Obesity's causes and repercussions continue to be topics of research and debate
Fries and pies aren’t the only reasons Americans are obese.
Salon recently unveiled five reasons Americans are obese, and while sugar substitutes and livestock fatteners made the list, the remaining three have little to do with real food products. The three are antibiotics, pesticides and marketing — yes, marketing.
“Americans have become huge,” Martha Rosenberg wrote on Salon. “Between the 1960s and the 2000s, Americans grew, on the average, an inch taller and 24 pounds heavier. The average American man today weighs 194 pounds and the average woman 165 pounds. The growing girth has led to the creation of special-sized ambulances, operating tables and coffins as well as bigger seats on planes and trains.
"Almost a third of American children and teens are overweight, but 84 percent of parents believe their children are at a healthy weight in one study. Why? The adults are probably overweight too. Still there are scientific reasons why Americans are blimping up and they aren’t limited to eating too much and exercising too little.”
Remember, three of the top five reasons Americans are obese, according to Salon, are antibiotics, pesticides and food marketing.
Mississippi was recently named the most obese state in the country, according to The Washington Post, with 35.4 percent of the state being overweight. West Virginia, Delaware, Louisiana and Arkansas rounded out the top five of that list, which was put together by a Gallup-Healthways survey. And obesity has cost effects, too, the Post said.
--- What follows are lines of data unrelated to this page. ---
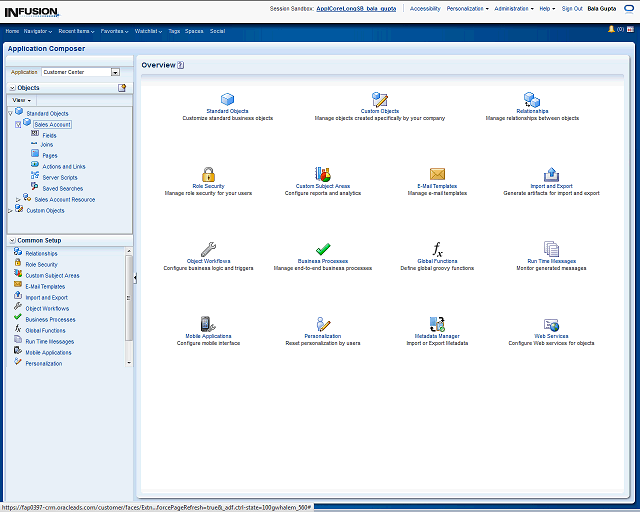
Task: Open the E-Mail Templates envelope icon in Overview
Action: pos(437,174)
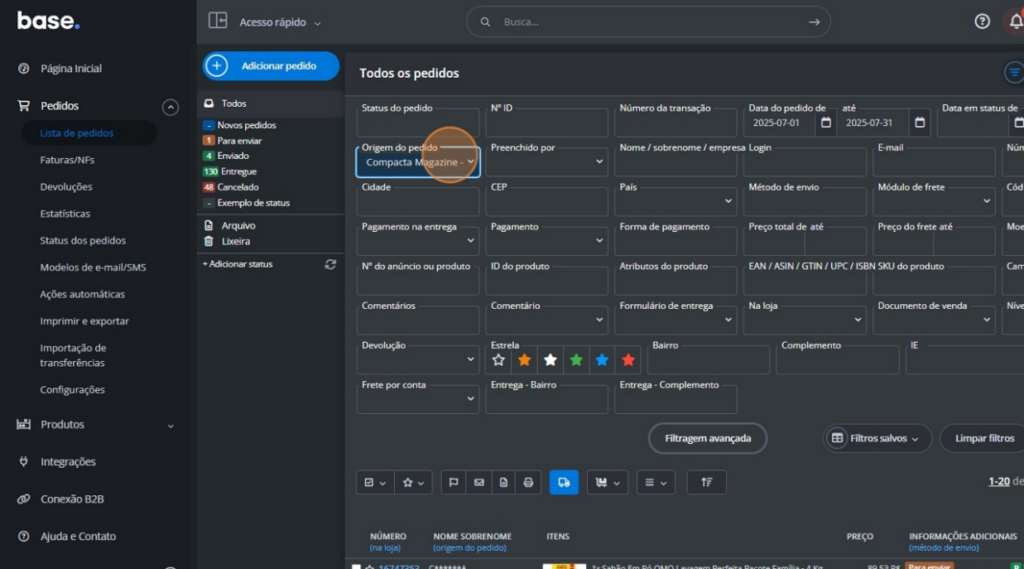The image size is (1024, 569).
Task: Open the help question mark icon
Action: tap(982, 22)
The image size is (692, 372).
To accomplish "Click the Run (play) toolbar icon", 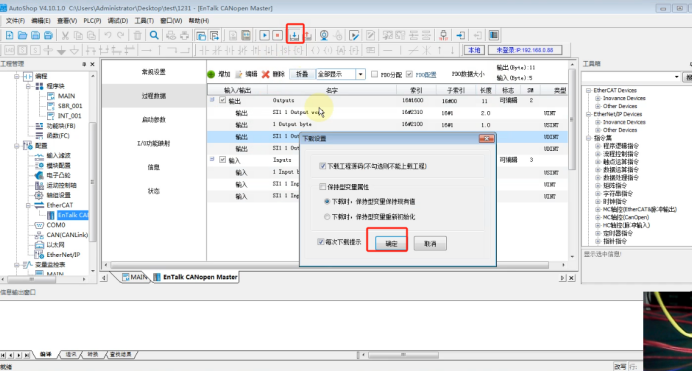I will coord(264,35).
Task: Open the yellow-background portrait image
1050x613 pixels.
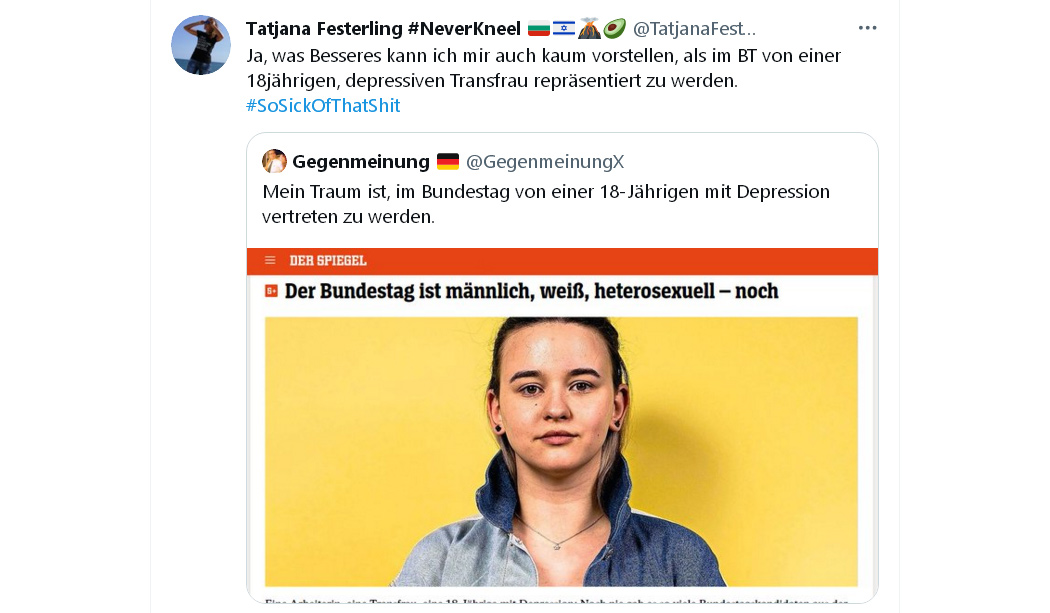Action: coord(561,452)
“Research has shown that the average health-care costs for an obese individual are over $1,300 more annually than (for) someone who is not obese,” said James E. Pope, chief science officer at Healthways in a statement, according to The Post. “Although slowing, and even reversing, this trend may seem daunting, even modest weight loss of 5 percent to 10 percent of initial body weight can lower the health risks associated with obesity.”
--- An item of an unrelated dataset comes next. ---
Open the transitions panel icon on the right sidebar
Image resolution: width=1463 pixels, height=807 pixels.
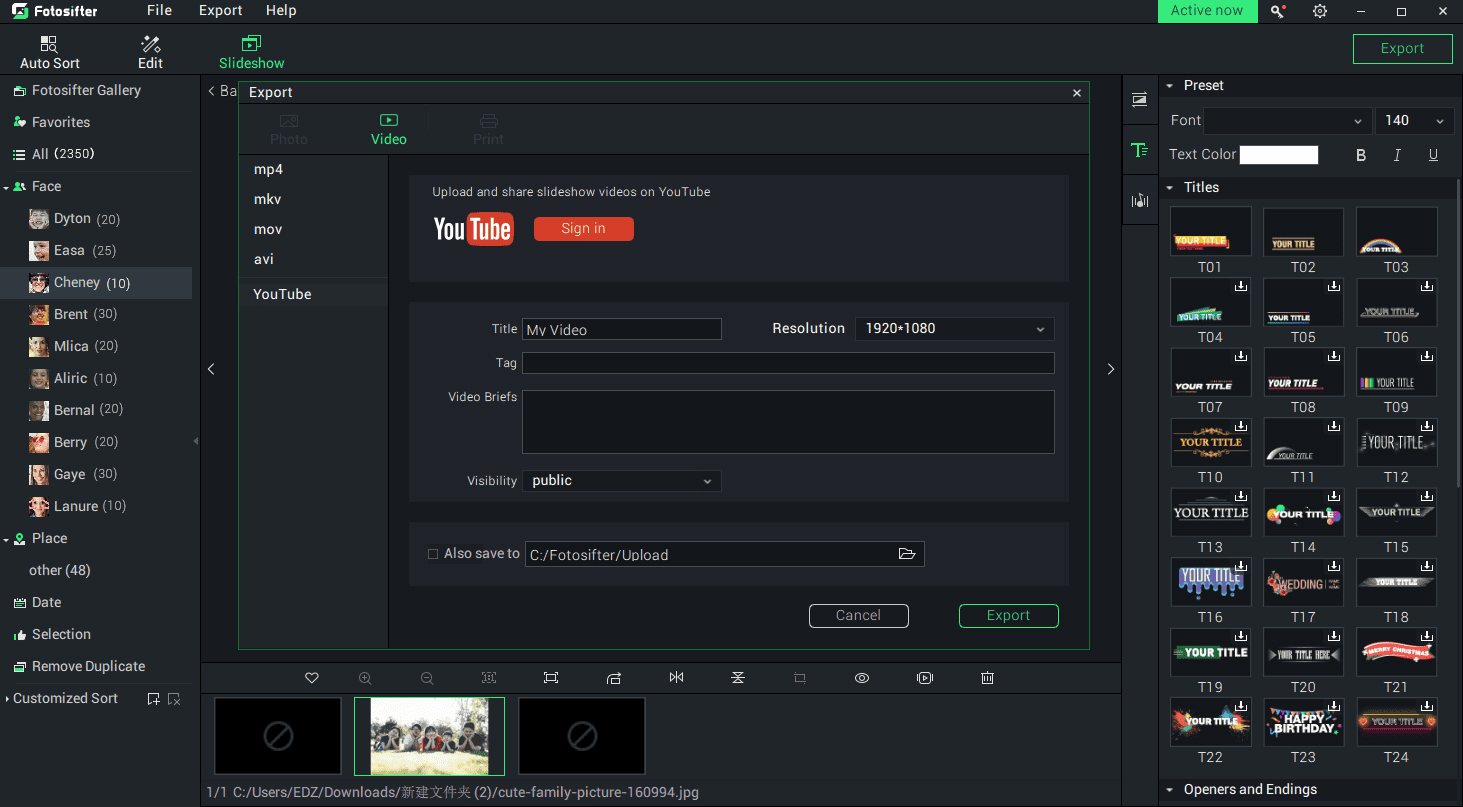[x=1139, y=99]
"If you're rewarded with grades and success, then you're less dependent on fries and cheese doodles, frankly," said David Katz, director of Yale University’s Prevention Research Center, to NPR. "And if your (grades) are not good or rewarding, you don't have to be depressed to be frustrated — and for your self-esteem to plummet. And food may be a solution (you turn to)."
So what are some ways to combat obesity? BBC News recently reported that researchers in the United Kingdom are looking at limiting the number of takeout restaurants surrounding workplaces, which will help cut down on obesity rates.
"Our research,” said Dr. Thomas Burgoine, who led a study by Cambridge University that looked at workers’ consumption of takeout food, “suggests that policies to make our neighborhood more healthy by restricting access to takeaway food might be successful.”